Two weeks ago, we again wrote to Al Gore’s office, reminding him that we wished to have a meeting with him, but this final request was also ignored. In the congress in Buenos Aires, Al Gore, like many others, asked for safeguards in the production of agrofuels. He concluded that the production of agrofuels “could be the solution of the climate crisis, without damaging the environment.” In his speech he did not mention the uncontrolled use of agrochemical pesticides in the huge palm and soy plantations, nor the super-nitrogenated fertilizers which are part of the technological packet utilized.
And to our understanding, the proposals for reduction of consumption in his and other industrialized countries which consume an absolute part of the world’s energy, are not serious and do not take into account the
urgency for the radical change of lifestyle necessary in the face of the climate change.
Al Gore does not take into account the reality shown by current industrial monocrop production of raw materials for agrofuels, which is causing the desertification of the finest lands in this world. This production, right now, even before production goals proposed by the soon-to-be-massive consumers of agrofuels, are already causing the expulsion of small farmers and indigenous persons from their lands, the abandonment of subsistence farming and local food production. This exodus is carried out through chemical fumigations and directly at the hands of police, military and paramilitary forces.
The current soy production is imposed upon these lands to produce feedstock for the massive cow and chicken factory farms of Europe. This has already caused deforestation of native forests throughout the world and has increased the levels of illnesses both zootoxic and caused by fumigation and use of pesticides on the monocrops. Soy kills – as much by its use and abuse of agrotoxins as its role in replacing the production of food for the Argentine and Paraguayan people, destroying our food sovereignty.
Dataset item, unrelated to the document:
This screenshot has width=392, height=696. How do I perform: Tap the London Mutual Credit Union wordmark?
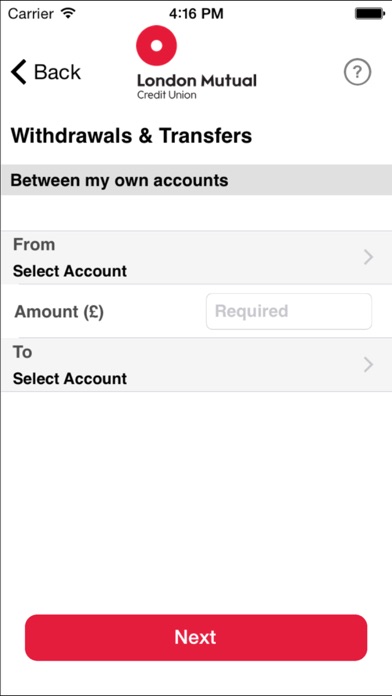[197, 86]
If Al Gore really is worried about the environment, he should get serious and work toward a moratorium against proposals to use agrofuels to replace fossil fuels. He should listen to the voices of the victims of the modes of production of agrofuels in the countries which produce the raw materials. Al Gore should be a bit more realistic, re-read the letter we sent him and take note that there is no way of producing agrofuels in a “sustainable or responsible” manner to maintain the level of energy gluttony of the “developed” countries.